We think they'll be able to pay their own way by participating in all those scientific experiments they need twins for.

We're thinking of conducting our own: breast feed one, bottle feed another and see if the bottle fed one becomes a killer or anything like that.

We've still got some time to figure that one out, but feel free to post suggested experiments in the "comments" area.

Julie is fine and has no morning sickness, which is extremely rare for twins. But I'm still puking quite a bit.

But that's to be expected.

Sunday, January 08, 2006

FITTING IN

It’s no big secret that Julie and I were never all that “at home” in Texarkana.
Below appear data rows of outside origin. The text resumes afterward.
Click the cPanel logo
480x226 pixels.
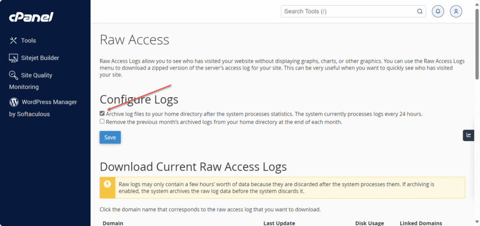[x=31, y=17]
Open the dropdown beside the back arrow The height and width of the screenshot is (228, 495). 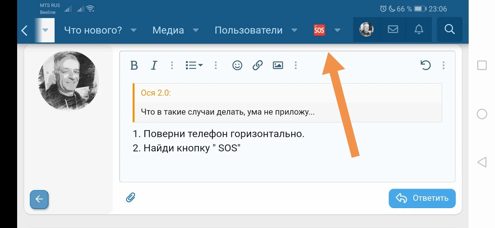(45, 30)
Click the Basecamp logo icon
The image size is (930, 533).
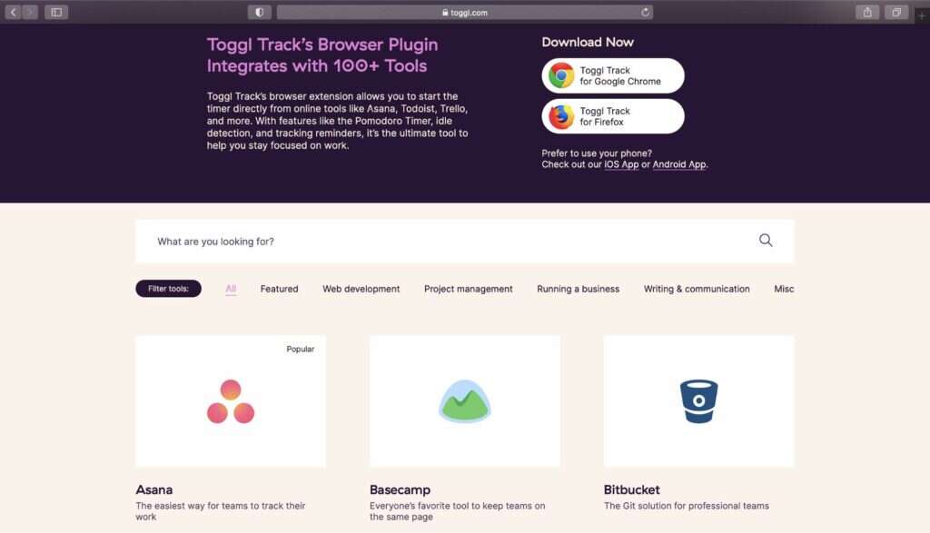(x=464, y=400)
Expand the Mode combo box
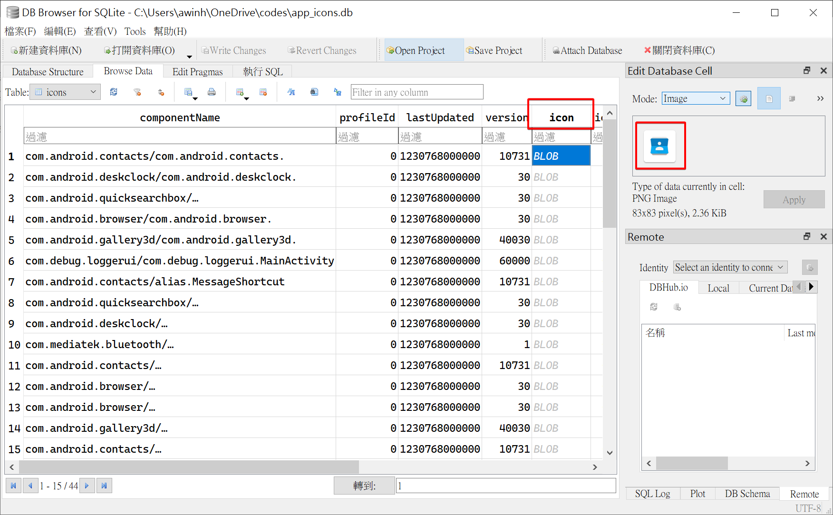This screenshot has width=833, height=515. (696, 99)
Loyal readers (or should I say loyal reader: “hi Darrell”) may recall me telling a story about traveling 200 miles to buy root beer in Dallas and how the guy who put in our sprinklers found that fact a little odd.
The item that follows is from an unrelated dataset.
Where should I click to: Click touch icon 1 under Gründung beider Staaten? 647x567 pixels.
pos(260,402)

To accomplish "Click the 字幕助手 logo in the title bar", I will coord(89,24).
While in Texarkana, the following exchange once took place, really.

Location: At the EZ Mart (Texarkana is the World Headquarters of EZ Mart, which is only in Texarkana)

Scenario: I’ve come to the counter with a Pepsi and a bag of Fritos.

Counter Person: “Do you want anything else?”

Me: “Oh… do you think I should get something else?

Counter Person: “Huh?”

Me: “Is this not enough stuff?”

Counter Person: “What?”

Me: “Nothing. Never mind.”

Counter Person: “You know, I get the idea that you’re on a completely different level than me.”

That pretty much summed up my experience in Texarkana. It was like being a visitor from another planet. Yes, we were aliens, and our space ship was a Subaru. To our knowledge, ours was the only Subaru in Texarkana. We had Yankee accents, preppy clothes, and a sneaking suspicion that George W Bush may not have been personally placed in the White House by the hand of God. In short, we didn’t fit in. So we tried to escape any way we could.

We watched satellite TV. We listened to podcasts. We watched movies in Dallas. In the end we didn’t even watch the local TV news… with me on it. We dreamed of leaving Texarkana for a place where weren’t so out of place.

Finally we escaped for real. We moved 2,000 miles to Oregon. It’s hard to imagine two places more different than Medford and Texarkana. One has one of the world’s most acclaimed Shakespeare festivals; the other still has a theater with a “negro entrance.” They both have populations around 60,000, so I guess they do have one thing in common.

Since our arrival in our new home, we’ve enjoyed the perks that come with the new location. Good movies are just a 10 minute drive away in Ashland. Hiking trails abound. Summer will bring a major music festival to the area. And, yes, good root beer can be found in just about any grocery store, and even a few convenience stores. Life is good here.

But there is just one, tiny little complaint. We’re not special anymore. We’re just one more young couple tooling around Oregon in a Subaru with NPR on the radio. I’ve actually had trouble finding our car among all the other green Subaru Outbacks.

We’ve been weird for so long, now we’re… typical. We’re not persecuted. We’re not “dangerous” outsiders trying to poison people’s minds with that “egg headed Ivy League thinking.” (For the record, I went to Cal State, Northridge which is, last I checked, not an Ivy League school. Julie, on the other hand, well…) We’re not even “city slickers.” We’re nothing.

So what to do? It’s hard to stake out turf in Oregon that someone else hasn’t occupied and made downright respectable. Remember, this is the land of both Hippies and Lumberjacks. But yesterday I was driving down the street and saw someone really sticking his middle finger out to “the man” and “this backwards culture.” Across the back of his pickup truck was draped a giant Confederate flag. Hmmmmmm.

(P.S. While in Vienna last month, I also spied a truck with numerous Confederate flag bumper stickers. I have no idea why.)